- DOCUMENT PASSAGE

Excess cold causes more deaths than excess heat.
Catastrophic Central Planning
johnvonderlin Several examples come to mind of the disastrous consequences of central planning. My guestimates were only ~1% to 10% of relative deaths of the famines in China and No. Korea caused by central planning.
Mao Tse Tung’s “Great Leap Forward”/Famine mandated a five year program to transform China from a predominantly agrarian (farming) society to a modern, industrial society like the USSR. Boasting progress, China exported food. The directive to make steel to replace imports led to back-yard “steel furnaces” producing worthless metal / converting anything metal. With farmers forced into steel making, not enough were left to harvest crops. Per capita food production dropped 50%. Some 30 million to 40 million people starved to death – about 5.5% of the population. A similar number were not born. 60 million dead/unborn and a 10% drop in population due to a central directive demanding unrealisticly fast transformation to an idealized goal. Great Leap, Great Famine Cormac Ó Gráda, University College Dublin WP13/04 March 2013 etc.

- GIVEN INFORMATION
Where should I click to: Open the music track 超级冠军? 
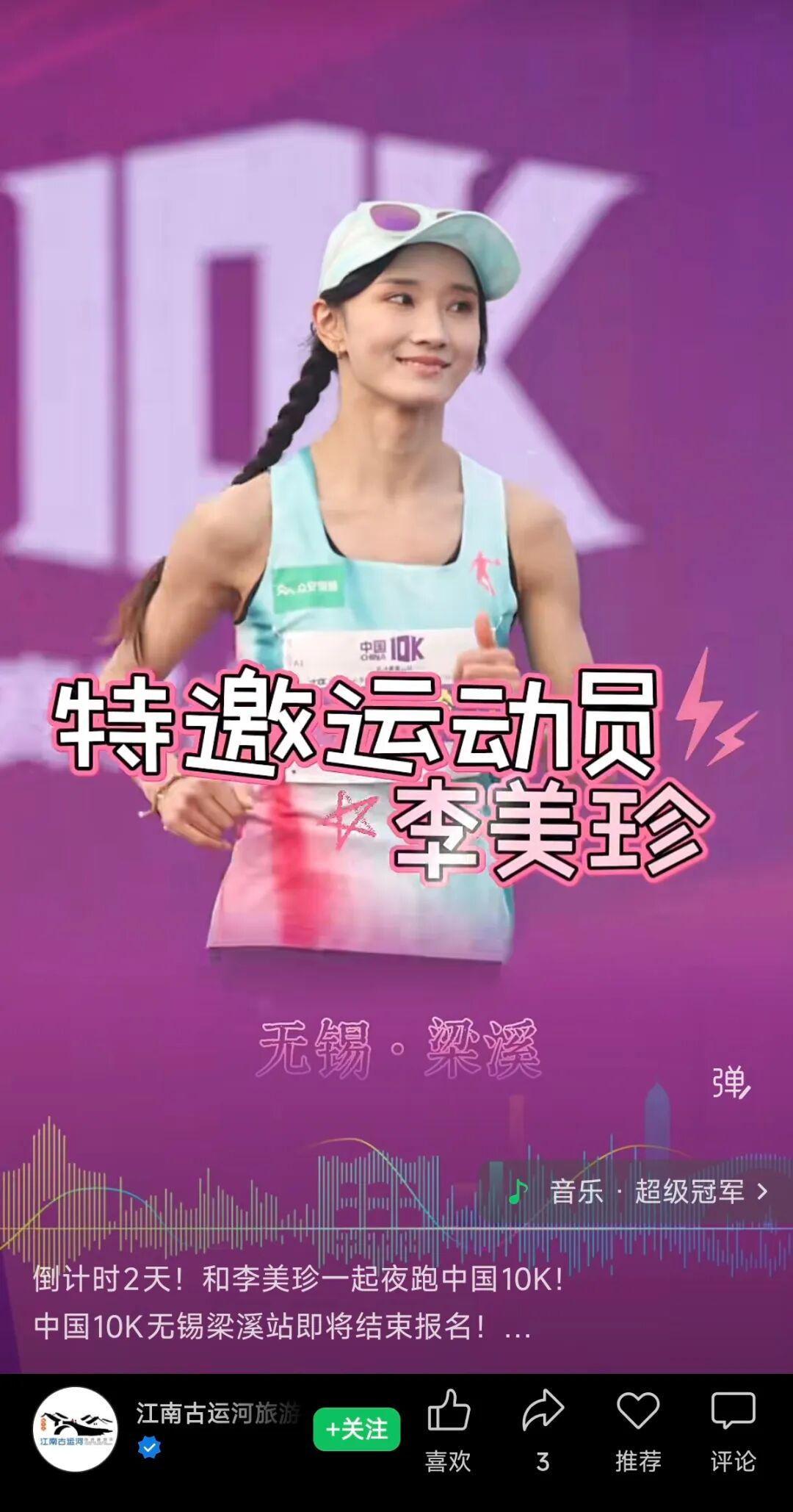click(636, 1192)
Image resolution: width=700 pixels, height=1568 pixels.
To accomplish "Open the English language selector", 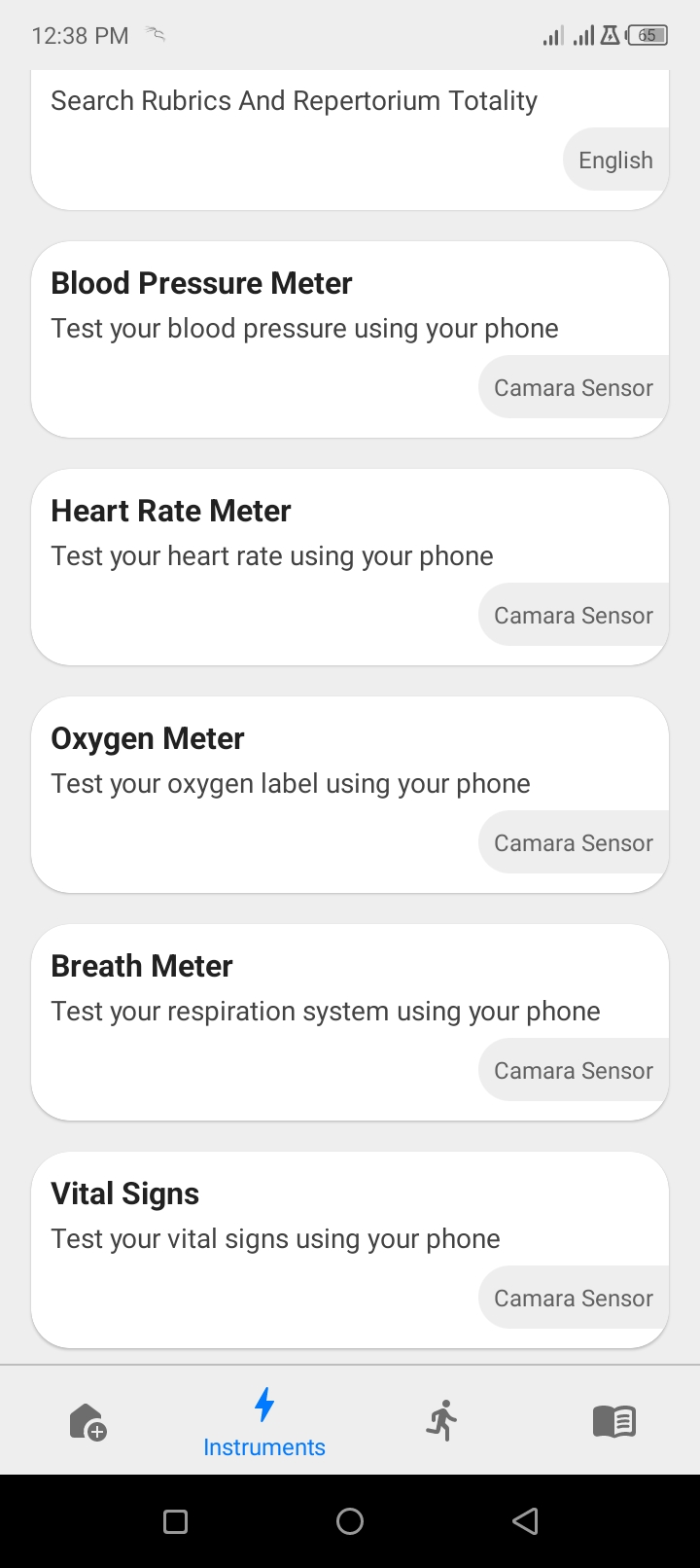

- TASKS
- 1) In the forum post on central planning, by what percentage did per capita food production drop during the Great Leap Forward?
- 2) Continue the forum post on central planning from its last sentence.
The material shown above has no connection to the forum post on central planning.

- PER-TASK ANSWERS
- 1) It dropped by 50%.

- 2)
North Korea’s Great Famine
The USSR provided No. Korea with agricultural equipment and subsidized fuel. With rapid industrialization, energy use and farm equipment in North Korea reached about 50% of Japan’s. However, it relied on imports for transport fuel. No. Korea’s poor quality led to inadequate exports and it defaulted on loans, losing credit. USSR’s collapsed in 1991, ending fuel subsidies. By 1995-96, No. Korea’s energy regime collapsed. No. Korea lost most diesel fuel and tractor parts. The military fuel priority cut fuel to farmers by up to 90%, cutting tractor usage by 70-80%. Diesel shortages cut coal shipments to fertilizer factories. Fertilizer production collapsed from 600-800,000 tons to 100,000 tons/year. Without fuel, tractors, or oxen, farmers were reduced to subsistence agriculture. Food production dropped 77%. About 1-2.5 million people died (about 10% of the population) in 1991-1996 from centralized planning.
Meredith Woo-Cumings, The Political Ecology of Famine: The North Korean Catastrophe and Its Lessons, ADB Institute Research Paper 31.
Grid failure
North American blackouts are being seriously examined. See. ’American Blackout’: Four Major Real-Life Threats to the Electric Grid etc.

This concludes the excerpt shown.